Ugh. Do people actually WRITE blogs anymore? Or have they just become outlets for self-loving? Sometimes I scroll through fashion blogs and want to stab something. Or someone. Preferably those tosser bloggers that fill their pages with shameless photos of themselves wearing their ‘on trend’ outfits, with their SLR cameras dangling from their necks. I don’t really care what shade of M.A.C lipstick* you’re wearing or what designer credits that piece of cloth you call a top. Nor do I give a shit about what product is 'tousled' through your 'locks', or what vintage market you got that canvas bag from.

Also dear Tloggers (tosser bloggers), the skinny arm pose is EXHAUSTING. Can you at least be creative, a la the Man Repeller, and take the piss a little? Because I hate to break it to ya sweetheart, YOU’RE NOT ALEXA CHUNG.

It’s the bastardisation of fashion. Jo(anna) Blo is suddenly an expert and a model and needs to publish her every outfit. No reader wants to come away from a blog feeling stabby. But I do. All the time.

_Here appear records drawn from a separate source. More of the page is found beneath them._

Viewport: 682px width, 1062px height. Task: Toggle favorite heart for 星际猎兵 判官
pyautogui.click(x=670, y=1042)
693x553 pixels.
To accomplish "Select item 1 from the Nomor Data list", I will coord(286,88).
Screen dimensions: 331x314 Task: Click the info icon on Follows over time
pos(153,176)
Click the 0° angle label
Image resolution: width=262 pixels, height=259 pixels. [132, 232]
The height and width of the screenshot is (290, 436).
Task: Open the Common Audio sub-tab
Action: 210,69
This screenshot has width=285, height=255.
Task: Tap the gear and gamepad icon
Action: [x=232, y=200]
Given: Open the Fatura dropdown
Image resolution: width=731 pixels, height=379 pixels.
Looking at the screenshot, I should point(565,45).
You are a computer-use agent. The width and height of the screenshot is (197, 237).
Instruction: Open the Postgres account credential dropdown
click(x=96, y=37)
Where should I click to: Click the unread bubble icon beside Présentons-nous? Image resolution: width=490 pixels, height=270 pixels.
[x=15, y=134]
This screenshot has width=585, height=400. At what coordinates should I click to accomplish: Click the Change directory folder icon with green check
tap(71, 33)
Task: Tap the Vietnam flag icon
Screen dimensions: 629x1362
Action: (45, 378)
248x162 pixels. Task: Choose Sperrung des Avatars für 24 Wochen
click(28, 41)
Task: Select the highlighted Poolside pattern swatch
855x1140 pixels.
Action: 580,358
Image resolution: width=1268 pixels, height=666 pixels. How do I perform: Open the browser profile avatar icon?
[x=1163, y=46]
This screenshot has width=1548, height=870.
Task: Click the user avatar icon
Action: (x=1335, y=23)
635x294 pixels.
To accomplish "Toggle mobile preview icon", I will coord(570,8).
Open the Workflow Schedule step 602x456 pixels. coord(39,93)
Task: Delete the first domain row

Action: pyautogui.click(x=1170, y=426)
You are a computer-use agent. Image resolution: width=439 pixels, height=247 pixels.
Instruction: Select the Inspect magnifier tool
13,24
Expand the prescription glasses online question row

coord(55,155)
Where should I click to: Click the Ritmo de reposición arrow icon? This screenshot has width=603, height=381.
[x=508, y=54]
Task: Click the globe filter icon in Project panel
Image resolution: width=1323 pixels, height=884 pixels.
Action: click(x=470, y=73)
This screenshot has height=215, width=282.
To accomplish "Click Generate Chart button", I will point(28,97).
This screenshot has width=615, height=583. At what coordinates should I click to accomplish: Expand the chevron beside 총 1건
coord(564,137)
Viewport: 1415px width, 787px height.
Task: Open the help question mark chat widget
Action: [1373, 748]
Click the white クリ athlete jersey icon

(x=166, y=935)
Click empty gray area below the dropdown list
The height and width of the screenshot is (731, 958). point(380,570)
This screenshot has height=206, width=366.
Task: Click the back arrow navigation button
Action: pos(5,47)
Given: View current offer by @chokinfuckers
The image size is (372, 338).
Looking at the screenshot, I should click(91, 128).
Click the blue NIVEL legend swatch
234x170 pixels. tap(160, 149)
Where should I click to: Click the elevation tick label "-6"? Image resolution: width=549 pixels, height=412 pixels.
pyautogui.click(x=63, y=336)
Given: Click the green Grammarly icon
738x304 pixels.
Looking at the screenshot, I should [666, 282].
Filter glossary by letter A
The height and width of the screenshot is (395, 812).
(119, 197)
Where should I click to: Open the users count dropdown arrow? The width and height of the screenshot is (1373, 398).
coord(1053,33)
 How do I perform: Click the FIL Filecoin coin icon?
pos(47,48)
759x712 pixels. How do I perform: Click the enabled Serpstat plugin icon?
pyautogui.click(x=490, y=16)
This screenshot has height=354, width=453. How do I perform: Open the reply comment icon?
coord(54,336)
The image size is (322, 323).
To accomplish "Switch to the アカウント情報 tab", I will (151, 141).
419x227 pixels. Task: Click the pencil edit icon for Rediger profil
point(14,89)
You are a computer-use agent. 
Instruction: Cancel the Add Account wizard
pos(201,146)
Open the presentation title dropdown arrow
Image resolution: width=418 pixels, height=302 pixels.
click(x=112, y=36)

Thank God for blogs that actually have their shit together. Enter Please Don't Eat With Your Mouth Open. The mastermind remains anonymous but whoever she is, I have the biggest crush on her. She writes like a dream and her witty, honest and hilarious observations strike a cord with the twenty-something Gen Y’ers. This post in particular is gold, a must read for anyone who has started at the bottom of the media food chain.

The blogosphere is a messy place. It's like an open house party, any dick head can rock up and vandalise the walls. But it's great when you find those diamonds in the rough.

* Side note vent: The shades of beauty products never cease to amaze. Touch, Tanarama and Brilliant Bordeaux are apparently colours? Honestly, who comes up with this shit? I'm not making this up! Behold the visual evidence below!

Vent complete. Sorry, I hope we can still be friends? This is ranty mcgee, signing off.

Love her! The Man Repeller in full force. She writes, 'yeah, so, this is a new installment called Things that Accentuate the Vagina.' Fashion blogging is best served with a generous side of humour. Image courtesy of the Man Repeller blog.

Touch? Really? This word is a freaking VERB not an ADJECTIVE people!
Tanarama sounds more like a disease from excessive fake tanning than a lippie.

The last time I checked, Bordeaux was a port city on the Garonne River in southwest France, not a colour? I have no doubt the place is brilliant, though.


  1. Could not agree more! Personal style blogs are just modern day Dorian Gray, pieces of self indulgent crapness. Unless you're Anna Dello Rosso I don't care about your Ksubi/vintage Chanel from my Grandmother/General Pants/Find from the Glebe markets outfit mash up...

  2. Hear hear anon!

    And another side note vent to add: regurgitating fashion spreads / editorial shoots / high end advertisements does not a good blogger make! I call these breed of bloggers Ploggers (picture bloggers) Get some original material please!

  3. Except that I am actually Alexa Chung (and also a lolcat).